Cookin With Carolyn Cinnamon Apple Cider Monkey Bread

Cinnamon Apple Cider Monkey Bread

5 envelopes (.74 oz. each) Instant spiced cider mix
3 tubes refrigerated cinnamon rolls with icing
2 medium Granny Smith apples, peeled and chopped
1 cup chopped pecans or walnuts
6 Tbsp. butter, melted
2 tsp. ground cinnamon
Preheat oven to 350 degrees. Combine cider mixes. Separate cinnamon rolls, setting aside icings; cut each roll into quarters. Add to the cider mixture; toss to coat. Arrange a third of the dough pieces in a well-greased 10-in fluted tube pan; top with half of the apples and half of the pecans. Repeat layers once. Top with the remaining dough. Mix melted butter, cinnamon and icing from 1 container until blended. Drizzle over top of rolls.
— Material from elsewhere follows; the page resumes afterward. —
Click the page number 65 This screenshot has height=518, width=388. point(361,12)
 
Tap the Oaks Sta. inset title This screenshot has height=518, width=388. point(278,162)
Bake 45-50 min. or until golden brown. (If needed, cover top loosely with foil during last 5 min.l to prevent overbrowning.) Immediately invert bread onto a serving plate; keep pan inverted for 10 min., allowing bread to release. Remove pan. Meanwhile, microwave the remaining icing, uncovered, until softened, about 10 seconds. Drizzle over bread. Serve warm.